70 Percent of Men Find Barebacking With a Stranger ’Exciting’
In what may be the most unnecessary study ever, England's University of Westminster recently discovered that a majority of young gay men feel that unprotected sex with a stranger is more exciting.
Pink News reported that 70 percent of young gay men surveyed in London said they believed sex without condoms is more pleasurable. The study, which interviewed 160 guys, found that 94 percent of respondents said they were more likely to have unprotected sex with a stranger if he were good-looking.
While it's no surprise that gay men like adventurous sex, the proliferation of social hookup apps like Grindr are leading to risk-taking that is causing HIV rates to skyrocket.

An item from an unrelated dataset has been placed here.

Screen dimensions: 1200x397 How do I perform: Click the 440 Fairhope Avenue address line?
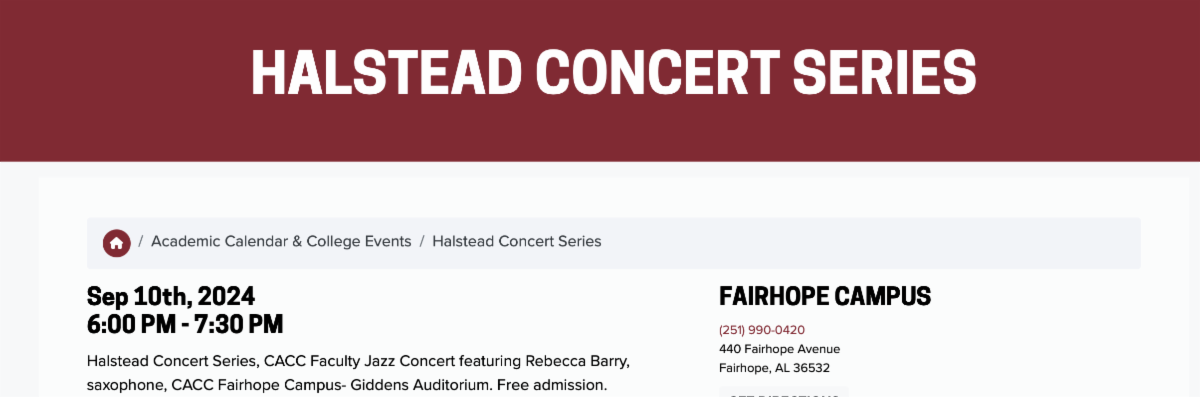coord(779,349)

One HIV-positive participant, identified simply as 25-year-old Jason from London, described his "addiction" to the gay networking app Grindr in the interview with Pink News.
"I was constantly checking it meeting guys to have sex with," he said. "It became a habit and I spent all my free time and days off meeting and having sex, then going to group sex parties where I tried drugs and had long sessions of unprotected sex with guys often not aware of what was happening."
Another man, 24-year-old Daniel, said that he contracted HIV from his first boyfriend, with whom he had sex for the first time when he was 16.
"It was my own fault. I would never have imagined that my first sexual encounter could have such consequences," said Daniel. "I was in love and even though it did cross my mind, I thought he did not look like somebody with HIV."
Researchers say that Grndr and other social hook-up apps encourage users to see risky sexual behavior as the norm, via terms like NSA (no strings attached) or "chem sex."
Similar research done in the U.S. has found that nearly half of the MSM who use these apps have engaged in unprotected sex. The survey, "Zero Feet Away" Perspective on HIV/AIDS and Unprotected Sex in Men Who Have Sex with Men Utilizing Location-based Mobile Apps" was conducted by New York's Community Healthcare Network.
It reveals that although 80 percent of respondents knew how HIV was transmitted, it didn't stop more than half of them (46.6 percent) from engaging in the behavior that put them at risk for the virus.
"Clearly, we've come a long way in educating people about HIV and AIDS," Dr. Freddy Molano, Assistant Vice President of HIV Programs and Services at CHN, said in the report. "Yet among certain populations, HIV/AIDS is on the rise, and that's alarming."
Added co-author Renato Barucco: "The survey findings show a clear disconnect between the reasons why men engage in unprotected anal intercourse and the way prevention initiatives attempt to address risk behaviors."